Digital Projects

Dangerous Press

Dangerous Press is a digital archive of African American newspapers published between 1905 and 1929, a period shaped by the Great Migration, World War I, the Red Summer of 1919, and the Harlem Renaissance. These papers were vital institutions of information and advocacy, documenting racial violence, political struggle, and everyday Black life while amplifying voices and perspectives largely excluded from white-owned media. The project’s name reflects both their influence and the risks they faced: during World War I, federal officials labeled the Chicago Defender “the most dangerous of all Negro journals,” and its editor Robert S. Abbott, along with other Black journalists, was subjected to surveillance and censorship for challenging racial injustice. Drawing primarily from the Library of Congress Chronicling America collection and supplemented with additional sources, Dangerous Press is an open, growing resource for research, teaching, and public engagement. It currently contains over 150,000 pages from 20,000 issues from more than 40 different newspapers.

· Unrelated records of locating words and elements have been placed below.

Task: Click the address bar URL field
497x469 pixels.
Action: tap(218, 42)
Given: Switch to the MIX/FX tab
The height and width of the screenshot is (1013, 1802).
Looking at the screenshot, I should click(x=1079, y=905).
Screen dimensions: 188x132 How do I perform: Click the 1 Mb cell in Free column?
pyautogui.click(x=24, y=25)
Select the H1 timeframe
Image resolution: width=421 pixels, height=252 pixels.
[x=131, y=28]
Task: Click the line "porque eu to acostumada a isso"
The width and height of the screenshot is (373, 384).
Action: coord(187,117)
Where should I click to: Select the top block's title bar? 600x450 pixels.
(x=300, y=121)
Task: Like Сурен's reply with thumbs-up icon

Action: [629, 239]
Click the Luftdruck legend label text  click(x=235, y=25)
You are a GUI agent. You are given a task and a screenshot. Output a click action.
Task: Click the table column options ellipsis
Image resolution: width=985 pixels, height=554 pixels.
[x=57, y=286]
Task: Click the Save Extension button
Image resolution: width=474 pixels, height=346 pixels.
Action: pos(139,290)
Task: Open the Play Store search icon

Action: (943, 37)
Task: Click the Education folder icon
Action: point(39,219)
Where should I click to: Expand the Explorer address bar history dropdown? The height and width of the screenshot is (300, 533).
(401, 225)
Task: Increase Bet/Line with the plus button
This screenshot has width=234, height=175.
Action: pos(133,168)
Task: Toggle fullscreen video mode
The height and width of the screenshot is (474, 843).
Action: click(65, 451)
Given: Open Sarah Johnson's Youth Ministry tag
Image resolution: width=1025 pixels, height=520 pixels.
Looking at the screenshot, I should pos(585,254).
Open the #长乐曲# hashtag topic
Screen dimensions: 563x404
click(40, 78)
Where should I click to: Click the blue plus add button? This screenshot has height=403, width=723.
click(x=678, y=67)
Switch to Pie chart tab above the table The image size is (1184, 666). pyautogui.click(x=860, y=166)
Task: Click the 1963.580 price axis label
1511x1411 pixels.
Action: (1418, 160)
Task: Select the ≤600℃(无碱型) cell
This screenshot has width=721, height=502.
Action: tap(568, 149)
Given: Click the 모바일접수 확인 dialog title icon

Dare You Fight: W.E.B Du Bois in The Crisis

Dare You Fight is a digital archive of the writings of W. E. B. Du Bois during his 24-year tenure (1910–1934) as founder and editor of The Crisis, the official journal of the NAACP. Du Bois was a prolific contributor—often publishing multiple editorials and articles per issue—addressing topics that ranged from Jim Crow violence and racial capitalism to Black education, culture, and everyday community life, while documenting white racism in language and imagery that remains confronting today. The project aims to digitize and make more than 1,000 of his pieces accessible; over 600 are currently available, carefully transcribed from the complete run of the journal, hosted at the Internet Archive. By preserving the original structure and style of these writings while presenting them in a searchable, open format, the project enables new scholarship on the evolution of Du Bois’s thought and invites deeper engagement with the intellectual, political, and cultural world of the early twentieth-century Black press.

Crisis & Opportunity

Crisis & Opportunity is a curated, open-access collection of largely forgotten articles by Black scholars working in and around sociology in the early twentieth century. Drawing together public-domain writings that were often marginalized or overlooked, the project highlights the interdisciplinary foundations of early sociology and recovers contributions on race, labor, migration, gender, crime, health, education, and social movements that remain strikingly relevant today. The project’s name honors two landmark journals edited by Black sociologists: The Crisis, founded and edited by W. E. B. Du Bois, and Opportunity, edited by Charles S. Johnson for the National Urban League. While acknowledging Du Bois’s central place in the discipline, Crisis & Opportunity prioritizes republishing works by other Black scholars to broaden our understanding of sociology’s intellectual history. All materials are believed to be in the public domain and are freely available to read, share, and reuse, supporting research, teaching, and a more inclusive account of the discipline’s past.

23 Fifth Avenue

23 Fifth Avenue is a digital collection of writings by early twentieth-century reformers, radicals, and social critics whose ideas shaped debates over democracy, labor, race, gender, sexuality, and social justice in the years preceding World War I. Bringing together essays, manifestos, fiction, and political commentary by figures such as feminists, socialists, anarchists, labor organizers, and Black intellectuals, the site highlights the vibrant intellectual culture of the Progressive Era and its enduring relevance. The project was created as a complement to Mary Jane Treacy’s Reacting to the Past scenario, Greenwich Village, 1913. Contributions are welcome, and all materials are presented to encourage exploration of the radical ideas that animated struggles for political change and social justice.

Crisis & Opportunity Books

Crisis & Opportunity Books produces new, carefully edited digital editions of public-domain novels from the Harlem Renaissance, expanding access to works by Black authors that have often been neglected or unevenly reproduced online. Drawing from the earliest available print editions, texts are digitized, cross-checked for accuracy, and released in clean, readable formats (Markdown, EPUB, and plain text) designed for research, teaching, and reuse. The project complements the work of Project Gutenberg, focusing in particular on authors and titles that have received limited attention.